C’est un symbole fort dans un pays encore marqué par l’instabilité. Après quatorze années de fermeture, le Musée national de Libye a officiellement rouvert ses portes à Tripoli, marquant une étape majeure dans la reconstruction culturelle du pays. Installé dans l’enceinte historique d’As-Saraya Al-Hamra, aussi connu sous le nom de Château Rouge, le site retrouve enfin sa vocation première : préserver et transmettre l’histoire libyenne.

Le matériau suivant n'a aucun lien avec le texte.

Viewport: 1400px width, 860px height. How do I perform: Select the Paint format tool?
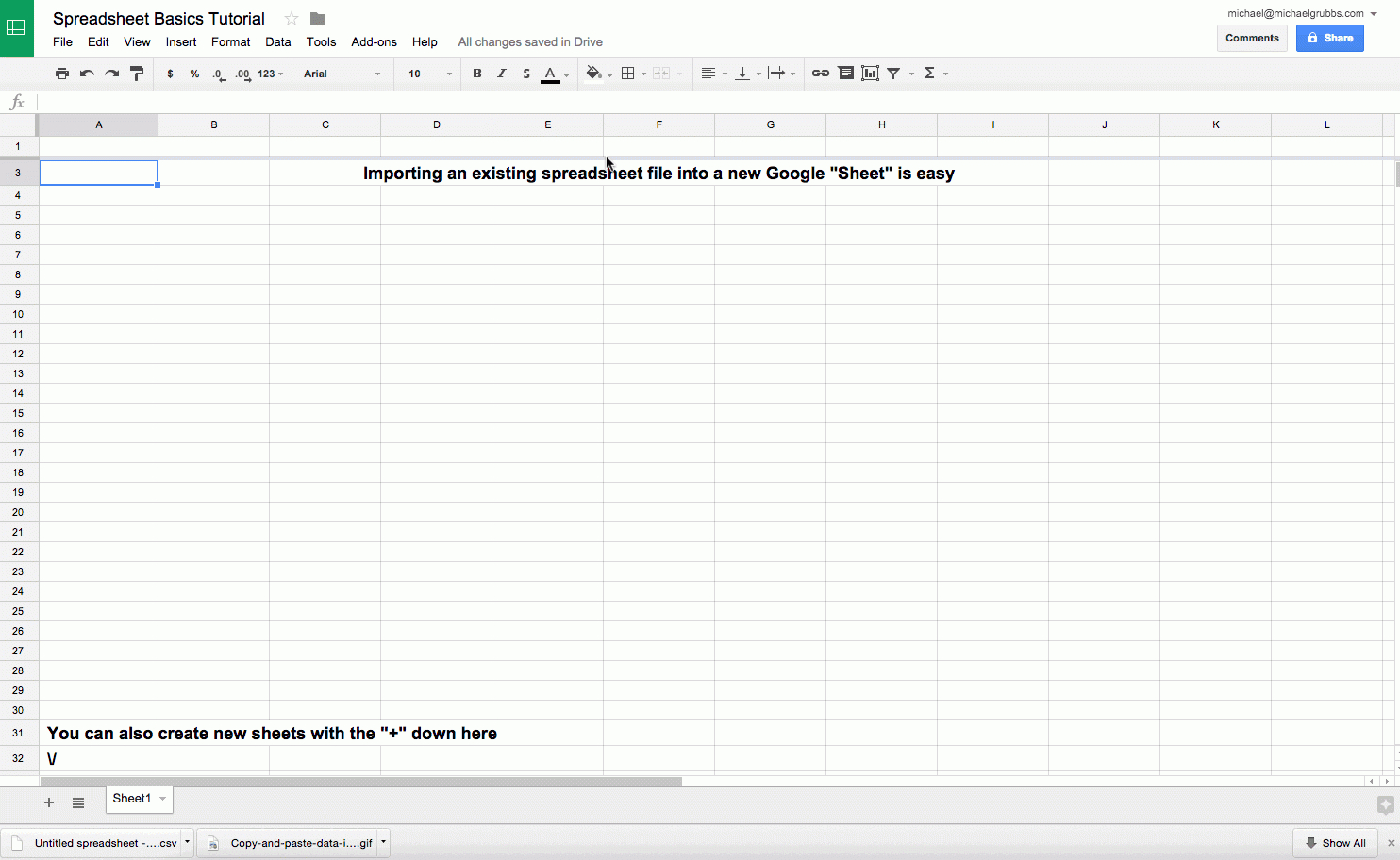coord(137,73)
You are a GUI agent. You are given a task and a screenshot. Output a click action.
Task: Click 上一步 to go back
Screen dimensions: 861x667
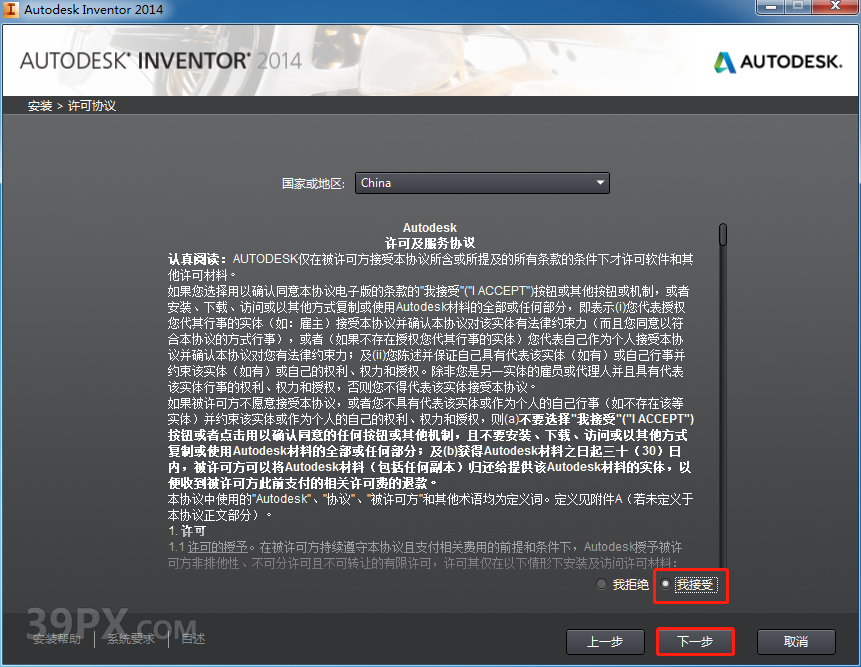pyautogui.click(x=605, y=642)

Fermé en 2011 à la suite de la chute de Mouammar Kadhafi et des affrontements qui ont secoué la capitale, le musée était devenu un lieu figé par le conflit. Le régime déchu avait fait de ce site un espace hautement symbolique, notamment lors de ses dernières apparitions publiques. La guerre avait contraint à l’arrêt total des activités culturelles, laissant derrière elle des salles désertées et un patrimoine inaccessible.

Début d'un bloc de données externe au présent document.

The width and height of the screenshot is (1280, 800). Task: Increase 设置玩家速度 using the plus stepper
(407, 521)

La réouverture progressive du musée permet aujourd’hui de redécouvrir une collection exceptionnelle, couvrant plusieurs millénaires d’histoire. Des objets datant de la préhistoire aux vestiges des périodes grecque, romaine et islamique, le parcours met en lumière la richesse des civilisations ayant façonné la Libye. Mosaïques, sculptures, pièces de monnaie, peintures murales et momies anciennes issues de régions reculées du sud libyen composent un ensemble unique.

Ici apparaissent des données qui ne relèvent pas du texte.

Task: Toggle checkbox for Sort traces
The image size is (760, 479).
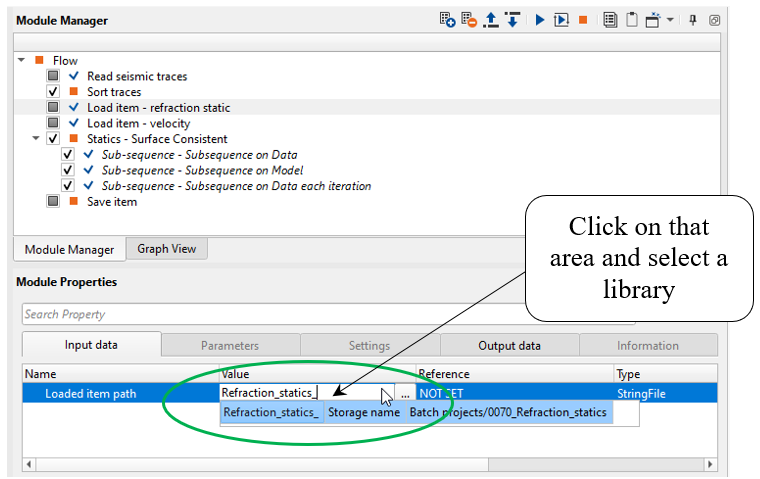Action: (54, 92)
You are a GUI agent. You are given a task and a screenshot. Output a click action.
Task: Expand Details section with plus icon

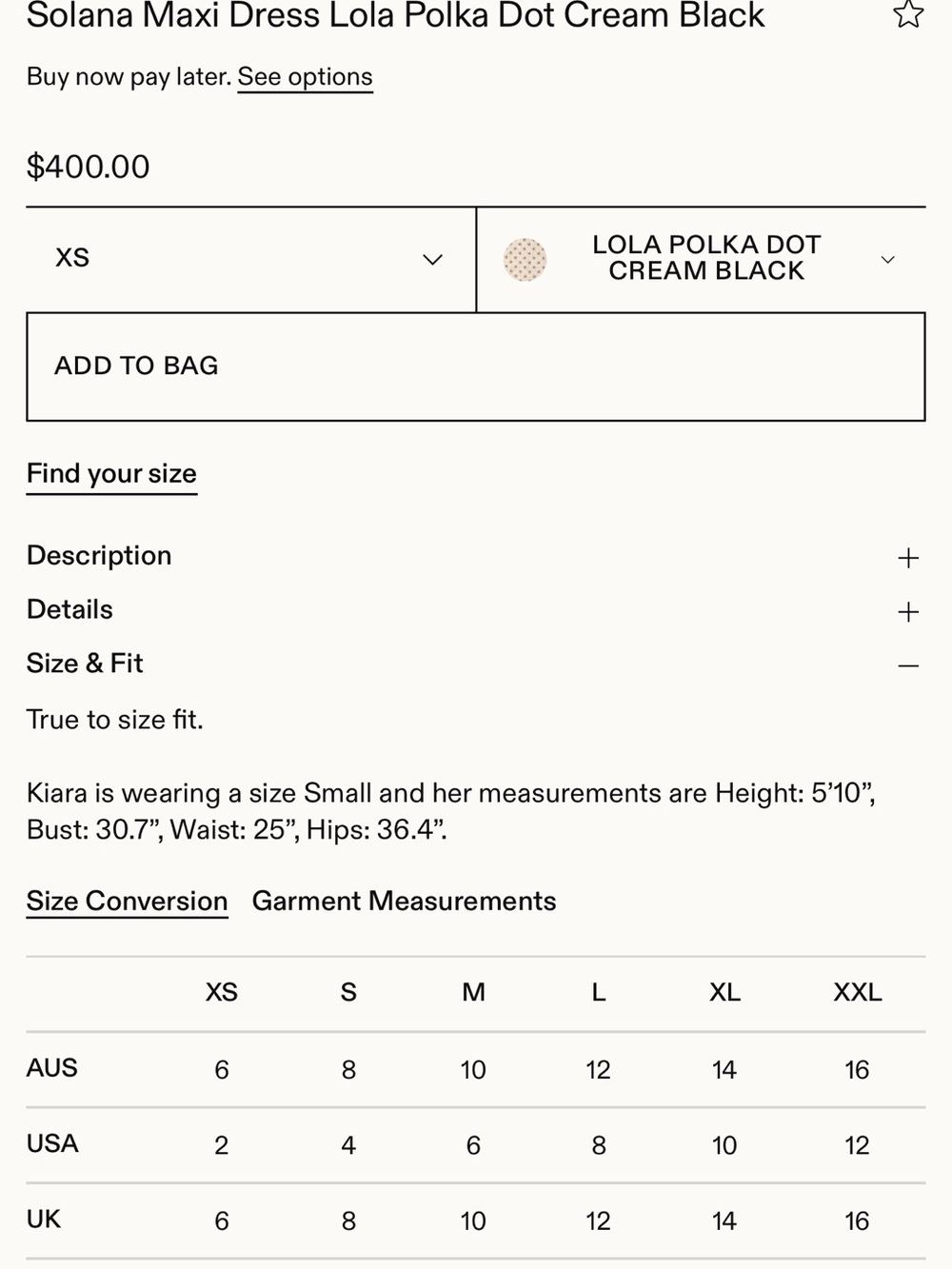(x=908, y=611)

Engagés en 2023, les travaux de rénovation ont permis de sécuriser et de restaurer plusieurs espaces d’exposition. Pour les autorités, cette renaissance dépasse le cadre culturel. Lors de la cérémonie de réouverture, le chef du gouvernement d’union nationale a souligné que le musée incarnait un signe tangible du redressement des institutions libyennes, malgré un contexte sécuritaire encore fragile.
Dans un pays qui compte cinq sites classés au patrimoine mondial de l’UNESCO, la réouverture du Musée national apparaît comme un message d’espoir : celui d’une Libye déterminée à protéger sa mémoire, à reconnecter ses citoyens à leur histoire et à réaffirmer sa place dans le patrimoine universel.